- Prairie Hill Location in Texas Prairie Hill Location in the United States
- Coordinates: 31°39′19″N 96°47′20″W﻿ / ﻿31.65528°N 96.78889°W
- Country: United States
- State: Texas
- County: Limestone
- Elevation: 594 ft (181 m)
- Time zone: UTC-6 (Central (CST))
- • Summer (DST): UTC-5 (CDT)
- ZIP codes: 76678
- GNIS feature ID: 1365731

= Prairie Hill, Limestone County, Texas =

Prairie Hill is an unincorporated community in western Limestone County, Texas, United States. It lies along U.S. Route 84, northwest of the city of Groesbeck, the county seat of Limestone County. Its elevation is 594 feet (181 m). Although Prairie Hill is unincorporated, it has a post office, with the ZIP code of 76678.
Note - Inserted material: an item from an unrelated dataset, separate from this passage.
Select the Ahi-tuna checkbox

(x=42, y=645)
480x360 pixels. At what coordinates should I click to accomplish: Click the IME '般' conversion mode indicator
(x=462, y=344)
Named for a small nearby hill, Prairie Hill's first settler was shopkeeper Marquis Perry, who became the first postmaster when the community received a post office in 1884. Although the post office was closed in 1906, it was reopened in 1925. The community continued to grow well into the twentieth century, reaching its peak during the Great Depression. It has declined since the early 1940s, although the community has remained rather stable for the last thirty years.